**Given exercise:**
Locate every line in the listing below that contains the word "options" and copy each of those lines.

**Information shown:**
────────────────────────────────────────

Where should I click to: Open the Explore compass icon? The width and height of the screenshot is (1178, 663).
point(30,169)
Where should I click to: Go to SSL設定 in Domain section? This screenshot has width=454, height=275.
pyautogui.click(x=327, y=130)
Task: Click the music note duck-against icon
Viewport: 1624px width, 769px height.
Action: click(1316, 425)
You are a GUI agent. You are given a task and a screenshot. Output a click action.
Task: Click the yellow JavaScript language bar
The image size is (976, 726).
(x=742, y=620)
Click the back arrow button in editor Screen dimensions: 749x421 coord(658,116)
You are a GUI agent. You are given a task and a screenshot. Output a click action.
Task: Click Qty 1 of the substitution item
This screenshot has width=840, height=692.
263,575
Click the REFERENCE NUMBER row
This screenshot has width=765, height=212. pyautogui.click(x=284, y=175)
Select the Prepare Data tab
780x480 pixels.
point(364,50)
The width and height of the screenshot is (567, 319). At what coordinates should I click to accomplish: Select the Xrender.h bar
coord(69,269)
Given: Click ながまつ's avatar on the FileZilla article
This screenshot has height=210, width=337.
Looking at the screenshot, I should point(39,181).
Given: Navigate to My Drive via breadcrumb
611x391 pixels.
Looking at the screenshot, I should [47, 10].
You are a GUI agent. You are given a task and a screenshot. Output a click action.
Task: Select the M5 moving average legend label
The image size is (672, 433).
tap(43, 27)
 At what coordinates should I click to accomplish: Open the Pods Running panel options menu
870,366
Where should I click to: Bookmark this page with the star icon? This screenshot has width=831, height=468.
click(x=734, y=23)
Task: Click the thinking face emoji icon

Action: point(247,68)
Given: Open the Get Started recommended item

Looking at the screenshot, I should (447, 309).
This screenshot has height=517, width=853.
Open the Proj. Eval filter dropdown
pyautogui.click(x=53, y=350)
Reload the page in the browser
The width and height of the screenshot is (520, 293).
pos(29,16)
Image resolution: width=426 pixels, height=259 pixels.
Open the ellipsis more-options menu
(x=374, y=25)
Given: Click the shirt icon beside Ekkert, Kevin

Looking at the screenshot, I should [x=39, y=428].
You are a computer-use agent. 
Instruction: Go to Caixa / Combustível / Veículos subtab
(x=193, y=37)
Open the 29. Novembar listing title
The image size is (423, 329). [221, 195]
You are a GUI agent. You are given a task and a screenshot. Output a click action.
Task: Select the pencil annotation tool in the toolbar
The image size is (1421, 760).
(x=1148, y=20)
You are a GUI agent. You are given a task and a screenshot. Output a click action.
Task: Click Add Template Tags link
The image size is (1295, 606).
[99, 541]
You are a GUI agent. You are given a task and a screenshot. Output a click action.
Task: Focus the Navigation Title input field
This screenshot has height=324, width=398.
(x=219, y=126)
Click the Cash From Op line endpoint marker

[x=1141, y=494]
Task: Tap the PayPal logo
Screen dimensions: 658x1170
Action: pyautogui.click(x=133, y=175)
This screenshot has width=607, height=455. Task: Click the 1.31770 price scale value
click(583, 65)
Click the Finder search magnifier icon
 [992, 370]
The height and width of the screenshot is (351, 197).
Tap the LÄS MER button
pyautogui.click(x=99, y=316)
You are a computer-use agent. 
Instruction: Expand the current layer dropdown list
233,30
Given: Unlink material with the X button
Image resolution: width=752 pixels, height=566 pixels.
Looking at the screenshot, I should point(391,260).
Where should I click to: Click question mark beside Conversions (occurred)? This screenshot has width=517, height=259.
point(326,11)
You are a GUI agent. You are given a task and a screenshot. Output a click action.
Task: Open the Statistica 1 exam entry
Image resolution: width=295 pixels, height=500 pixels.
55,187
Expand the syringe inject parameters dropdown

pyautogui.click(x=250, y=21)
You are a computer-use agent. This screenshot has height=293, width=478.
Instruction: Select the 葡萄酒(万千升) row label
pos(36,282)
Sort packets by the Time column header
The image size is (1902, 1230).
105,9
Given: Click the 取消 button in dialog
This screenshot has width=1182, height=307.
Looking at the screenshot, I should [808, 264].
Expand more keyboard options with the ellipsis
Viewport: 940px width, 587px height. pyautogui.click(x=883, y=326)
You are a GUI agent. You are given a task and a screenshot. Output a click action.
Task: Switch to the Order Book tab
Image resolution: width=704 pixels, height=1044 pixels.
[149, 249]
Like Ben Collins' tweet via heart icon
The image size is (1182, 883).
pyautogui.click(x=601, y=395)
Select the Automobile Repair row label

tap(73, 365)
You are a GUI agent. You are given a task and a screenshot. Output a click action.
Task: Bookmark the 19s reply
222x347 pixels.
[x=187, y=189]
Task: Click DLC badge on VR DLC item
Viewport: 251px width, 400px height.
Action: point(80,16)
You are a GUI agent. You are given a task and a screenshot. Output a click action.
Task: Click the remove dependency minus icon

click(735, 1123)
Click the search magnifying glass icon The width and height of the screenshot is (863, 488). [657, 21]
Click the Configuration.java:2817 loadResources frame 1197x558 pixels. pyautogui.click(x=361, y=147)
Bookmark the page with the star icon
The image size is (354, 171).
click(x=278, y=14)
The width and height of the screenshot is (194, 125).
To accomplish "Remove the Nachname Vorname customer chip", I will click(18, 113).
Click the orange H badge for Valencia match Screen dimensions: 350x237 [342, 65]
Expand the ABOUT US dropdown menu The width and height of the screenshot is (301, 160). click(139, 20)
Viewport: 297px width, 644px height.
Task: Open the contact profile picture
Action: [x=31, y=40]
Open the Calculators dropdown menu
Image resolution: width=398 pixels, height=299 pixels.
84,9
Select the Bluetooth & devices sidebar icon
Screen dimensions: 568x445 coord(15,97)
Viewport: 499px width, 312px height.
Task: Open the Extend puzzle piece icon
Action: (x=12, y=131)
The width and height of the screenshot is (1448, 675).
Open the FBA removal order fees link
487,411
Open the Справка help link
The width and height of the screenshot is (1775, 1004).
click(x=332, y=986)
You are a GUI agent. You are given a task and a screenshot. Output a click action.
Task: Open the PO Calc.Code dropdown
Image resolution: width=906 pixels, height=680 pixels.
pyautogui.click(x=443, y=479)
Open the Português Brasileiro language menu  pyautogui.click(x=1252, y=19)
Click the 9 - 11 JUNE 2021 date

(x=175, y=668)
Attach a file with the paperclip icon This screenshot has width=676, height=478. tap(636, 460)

────────────────────────────────────────

**Expected output:**
 At what coordinates should I click to accomplish: Open the Pods Running panel options menu
Open the ellipsis more-options menu
Expand more keyboard options with the ellipsis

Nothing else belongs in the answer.